Now Showing in Our Schoolroom Gallery
Anchors Aweigh: Macculloch Hall and U.S. Naval History
Includes children’s exhibition, Don’t Give Up the Ship!
The Navy has played a significant role in the Macculloch family’s history.
A grandson of George and Louisa Macculloch, Henry William Miller (1836-1904), a graduate of the Naval Academy at Annapolis in 1853, served on the USS Mohican at the battle of Port Royal and participated in the blockade of Charleston, South Carolina during the Civil War. He resigned from the Navy in 1866 with the rank of lieutenant commander.
Henry’s younger brother, Jacob William Miller (1847-1918), graduated the Naval Academy in 1867. As a lieutenant, he was sent to Nicaragua to explore a possible canal route, and in 1877 he served on the USS Vandalia where he was assigned to escort President Grant and his wife on their tour of the Mediterranean. He later helped found the New York State Naval Reserve and became its commodore.

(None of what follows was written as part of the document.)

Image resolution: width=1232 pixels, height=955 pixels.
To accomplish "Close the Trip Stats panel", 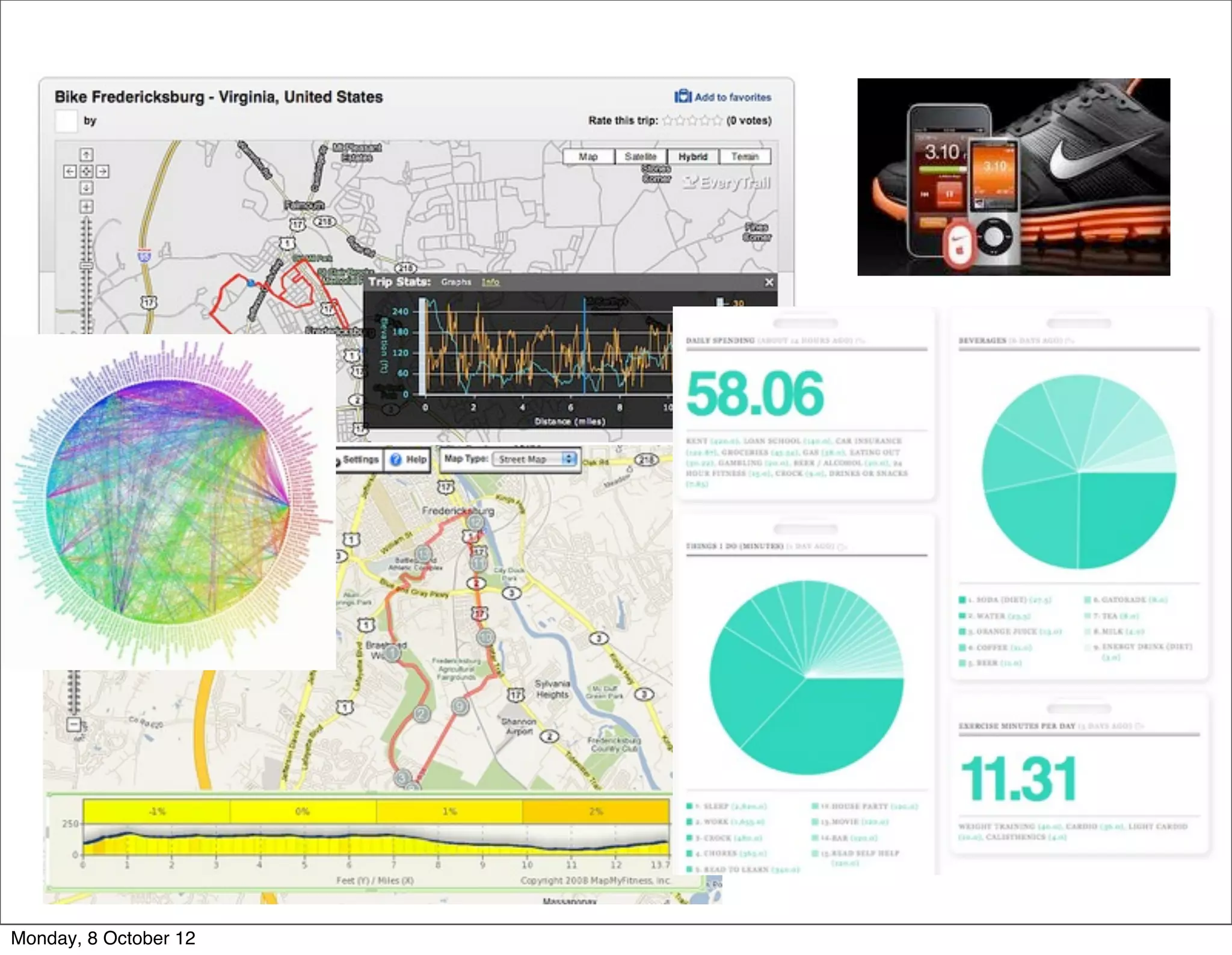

After purchasing Macculloch Hall in 1949, W. Parsons Todd (1877-1976) added many items related to the Navy to its collection. This interest may have sparked by the memory of his uncle, Henry Davis Todd (1838-1907), who graduated the Naval Academy with Henry William Miller and served with him on the USS Minnesota during its cruise to China.

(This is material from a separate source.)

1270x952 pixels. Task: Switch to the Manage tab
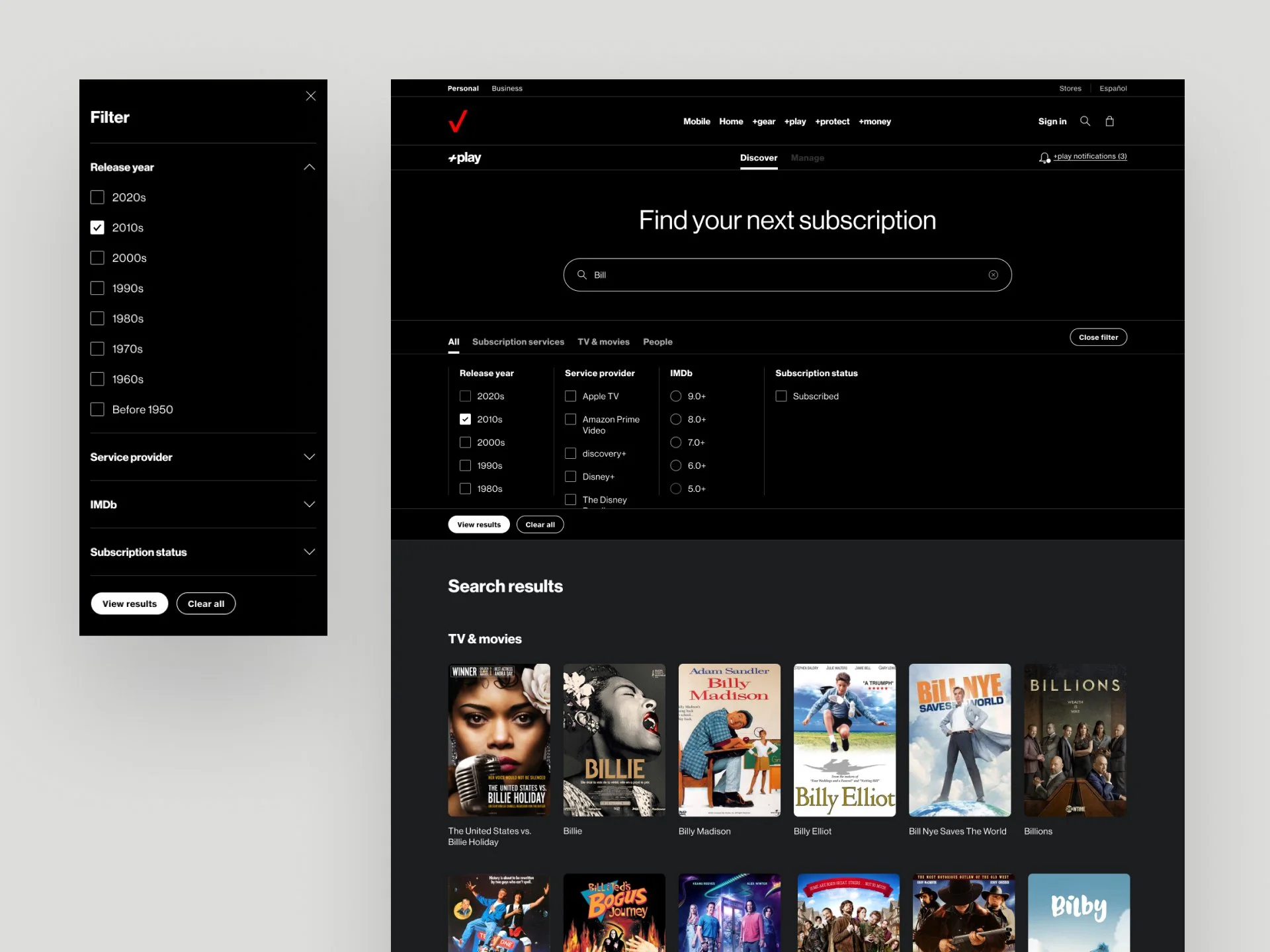click(x=807, y=157)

This naval tradition is part of Morristown’s history. In a speech given by Jacob William Miller at Macculloch Hall for the first meeting of the Admiral Radford Section of the Navy League in 1906, he declared that “if a circle of less than one mile were described around the place we are now sitting, it would embrace the homes, or former residences, of over 40 naval offices who have lived among us.”
Now Showing in our Thomas Nast Gallery
Thomas Nast Follows Giuseppe Garibaldi (August 4-November 3, 2019)
2020 marks the 160th anniversary of Thomas Nast’s coverage of Giuseppe Garibaldi’s military campaign to bring Sicily under Italian rule. Embedded with Garibaldi’s army of “Redshirts” was 19-year-old Thomas Nast (1840-1902), sent to Italy in 1860 to cover Garibaldi’s exploits.
Working as a reporting artist for The Illustrated London News and the New-York Illustrated News, Nast gained invaluable experience as a battlefield correspondent in Sicily. Applying his formal artistic training from the National Academy of Design, Nast created dynamic illustrations that brought to life Garibaldi’s fight to liberate and unify Sicily and the southern Italian sates.
Nast’s battlefield reporting abroad would serve him well upon his return to the United States. Harper’s Weekly appointed the artist a Civil War reporter in 1861. The sketches Nast created of Garibaldi’s campaign prepared him for the challenge of visually recording Civil War battles. Nast’s successful Civil War coverage ultimately led national acclaim.